◆ Required action: The listing below contains a span that opens with the line containing "Screen dimensions: 796x643" and closes with the line containing "Task: Click the word feedback in the title". Return that span exactly.

◆ Exercise data:
★ ★ ★
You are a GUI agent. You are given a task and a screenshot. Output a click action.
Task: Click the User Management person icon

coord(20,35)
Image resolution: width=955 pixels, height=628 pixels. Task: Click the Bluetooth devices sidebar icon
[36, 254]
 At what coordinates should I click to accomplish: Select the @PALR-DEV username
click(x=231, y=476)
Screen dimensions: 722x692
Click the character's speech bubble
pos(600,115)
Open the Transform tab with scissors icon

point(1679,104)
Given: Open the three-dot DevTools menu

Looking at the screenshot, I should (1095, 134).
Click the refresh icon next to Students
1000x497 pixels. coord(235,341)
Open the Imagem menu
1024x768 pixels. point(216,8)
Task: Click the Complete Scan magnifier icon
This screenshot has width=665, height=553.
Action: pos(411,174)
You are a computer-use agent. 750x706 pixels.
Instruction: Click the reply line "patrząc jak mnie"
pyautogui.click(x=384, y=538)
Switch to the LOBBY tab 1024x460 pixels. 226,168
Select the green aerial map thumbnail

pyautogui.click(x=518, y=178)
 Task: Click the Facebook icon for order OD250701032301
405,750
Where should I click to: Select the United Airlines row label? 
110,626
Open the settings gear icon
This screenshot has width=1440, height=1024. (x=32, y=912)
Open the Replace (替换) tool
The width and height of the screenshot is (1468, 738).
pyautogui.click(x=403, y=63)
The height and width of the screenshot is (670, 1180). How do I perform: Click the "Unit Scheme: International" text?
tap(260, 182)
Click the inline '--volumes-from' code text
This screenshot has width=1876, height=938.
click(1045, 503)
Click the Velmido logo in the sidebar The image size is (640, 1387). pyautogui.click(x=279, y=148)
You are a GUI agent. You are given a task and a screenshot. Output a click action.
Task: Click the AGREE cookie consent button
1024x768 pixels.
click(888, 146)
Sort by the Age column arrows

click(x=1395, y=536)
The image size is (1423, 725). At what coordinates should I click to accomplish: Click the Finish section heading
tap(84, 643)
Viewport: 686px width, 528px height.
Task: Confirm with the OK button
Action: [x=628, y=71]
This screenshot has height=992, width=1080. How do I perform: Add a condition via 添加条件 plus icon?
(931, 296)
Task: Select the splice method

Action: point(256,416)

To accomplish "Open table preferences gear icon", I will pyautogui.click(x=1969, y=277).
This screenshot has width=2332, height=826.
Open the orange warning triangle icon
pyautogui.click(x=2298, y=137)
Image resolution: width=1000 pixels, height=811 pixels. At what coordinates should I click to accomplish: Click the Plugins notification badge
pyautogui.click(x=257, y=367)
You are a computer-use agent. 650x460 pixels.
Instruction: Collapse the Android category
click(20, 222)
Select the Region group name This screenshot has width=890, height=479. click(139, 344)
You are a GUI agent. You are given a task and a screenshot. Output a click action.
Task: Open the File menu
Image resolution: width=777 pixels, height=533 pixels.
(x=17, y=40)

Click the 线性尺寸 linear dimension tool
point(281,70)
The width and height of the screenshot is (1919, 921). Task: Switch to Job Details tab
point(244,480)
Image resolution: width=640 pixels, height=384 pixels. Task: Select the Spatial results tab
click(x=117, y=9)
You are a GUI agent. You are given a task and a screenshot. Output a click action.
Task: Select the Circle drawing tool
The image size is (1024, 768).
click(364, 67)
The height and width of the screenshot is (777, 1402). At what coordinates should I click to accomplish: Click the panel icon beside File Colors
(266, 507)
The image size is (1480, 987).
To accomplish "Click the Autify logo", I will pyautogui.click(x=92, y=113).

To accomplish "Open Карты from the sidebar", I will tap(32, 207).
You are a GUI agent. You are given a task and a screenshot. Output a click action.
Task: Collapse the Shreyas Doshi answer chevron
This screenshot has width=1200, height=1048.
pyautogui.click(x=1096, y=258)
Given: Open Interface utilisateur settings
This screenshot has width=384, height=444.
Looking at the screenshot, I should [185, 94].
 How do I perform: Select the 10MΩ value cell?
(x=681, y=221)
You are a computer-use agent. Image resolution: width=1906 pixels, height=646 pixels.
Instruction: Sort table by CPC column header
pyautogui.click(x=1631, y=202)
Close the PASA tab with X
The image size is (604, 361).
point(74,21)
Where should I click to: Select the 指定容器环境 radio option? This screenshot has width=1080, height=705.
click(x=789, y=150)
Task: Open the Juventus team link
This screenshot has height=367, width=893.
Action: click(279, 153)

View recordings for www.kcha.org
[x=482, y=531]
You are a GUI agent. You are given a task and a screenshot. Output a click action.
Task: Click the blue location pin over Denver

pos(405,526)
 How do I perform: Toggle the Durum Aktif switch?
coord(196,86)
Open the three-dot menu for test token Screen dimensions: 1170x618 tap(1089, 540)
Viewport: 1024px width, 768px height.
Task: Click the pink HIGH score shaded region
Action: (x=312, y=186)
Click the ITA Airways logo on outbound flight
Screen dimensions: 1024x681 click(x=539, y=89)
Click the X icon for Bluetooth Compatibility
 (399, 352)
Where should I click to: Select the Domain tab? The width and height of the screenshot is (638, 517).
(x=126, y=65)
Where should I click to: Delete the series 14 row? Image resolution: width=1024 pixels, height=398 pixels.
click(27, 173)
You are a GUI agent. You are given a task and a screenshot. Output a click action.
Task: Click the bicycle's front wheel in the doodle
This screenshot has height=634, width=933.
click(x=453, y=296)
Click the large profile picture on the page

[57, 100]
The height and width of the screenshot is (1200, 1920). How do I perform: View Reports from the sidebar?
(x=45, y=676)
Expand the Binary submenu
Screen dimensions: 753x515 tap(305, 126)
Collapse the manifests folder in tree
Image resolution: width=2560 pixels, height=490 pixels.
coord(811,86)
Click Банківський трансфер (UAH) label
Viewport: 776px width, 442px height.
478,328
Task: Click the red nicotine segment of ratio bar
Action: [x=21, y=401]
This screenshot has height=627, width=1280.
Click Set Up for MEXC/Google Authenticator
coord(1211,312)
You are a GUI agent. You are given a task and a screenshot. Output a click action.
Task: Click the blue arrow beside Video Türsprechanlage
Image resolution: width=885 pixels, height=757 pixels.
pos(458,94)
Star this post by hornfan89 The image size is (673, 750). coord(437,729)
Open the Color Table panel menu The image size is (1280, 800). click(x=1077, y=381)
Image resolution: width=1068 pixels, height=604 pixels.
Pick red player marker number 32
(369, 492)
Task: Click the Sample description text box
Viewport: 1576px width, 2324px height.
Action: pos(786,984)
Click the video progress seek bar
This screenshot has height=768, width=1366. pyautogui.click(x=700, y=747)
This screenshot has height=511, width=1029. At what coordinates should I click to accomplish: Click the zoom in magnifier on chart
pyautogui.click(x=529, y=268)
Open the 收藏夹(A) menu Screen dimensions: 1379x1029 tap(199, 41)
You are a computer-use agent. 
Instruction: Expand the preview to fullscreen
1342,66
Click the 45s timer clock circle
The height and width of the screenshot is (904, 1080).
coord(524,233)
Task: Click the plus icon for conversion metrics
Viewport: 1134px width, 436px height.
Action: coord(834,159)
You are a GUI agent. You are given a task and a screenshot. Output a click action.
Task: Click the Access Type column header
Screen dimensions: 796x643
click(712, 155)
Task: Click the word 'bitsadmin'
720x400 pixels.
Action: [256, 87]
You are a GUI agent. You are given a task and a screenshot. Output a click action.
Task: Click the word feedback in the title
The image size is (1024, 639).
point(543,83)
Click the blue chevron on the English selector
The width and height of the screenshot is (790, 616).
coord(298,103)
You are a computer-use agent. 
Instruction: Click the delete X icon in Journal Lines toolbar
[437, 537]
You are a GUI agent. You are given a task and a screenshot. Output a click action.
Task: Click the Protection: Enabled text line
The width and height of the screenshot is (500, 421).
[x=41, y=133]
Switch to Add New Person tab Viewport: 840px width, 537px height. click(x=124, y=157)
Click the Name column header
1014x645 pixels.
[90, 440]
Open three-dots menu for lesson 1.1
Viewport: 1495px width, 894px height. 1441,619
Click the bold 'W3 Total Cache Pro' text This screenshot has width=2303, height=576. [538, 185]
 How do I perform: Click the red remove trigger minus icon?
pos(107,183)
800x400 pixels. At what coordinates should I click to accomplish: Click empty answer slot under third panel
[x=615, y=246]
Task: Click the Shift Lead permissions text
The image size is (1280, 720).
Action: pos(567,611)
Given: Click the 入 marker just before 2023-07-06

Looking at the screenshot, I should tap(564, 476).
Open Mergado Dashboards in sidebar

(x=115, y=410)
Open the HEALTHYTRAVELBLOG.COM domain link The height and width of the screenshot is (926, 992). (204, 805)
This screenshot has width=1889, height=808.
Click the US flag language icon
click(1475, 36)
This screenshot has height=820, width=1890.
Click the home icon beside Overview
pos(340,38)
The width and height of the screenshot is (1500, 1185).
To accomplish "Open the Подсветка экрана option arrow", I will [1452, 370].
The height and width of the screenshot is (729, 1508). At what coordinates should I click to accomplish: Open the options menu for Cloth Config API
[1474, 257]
★ ★ ★
◆ Task result:
Screen dimensions: 796x643
click(712, 155)
Task: Click the word 'bitsadmin'
720x400 pixels.
Action: [256, 87]
You are a GUI agent. You are given a task and a screenshot. Output a click action.
Task: Click the word feedback in the title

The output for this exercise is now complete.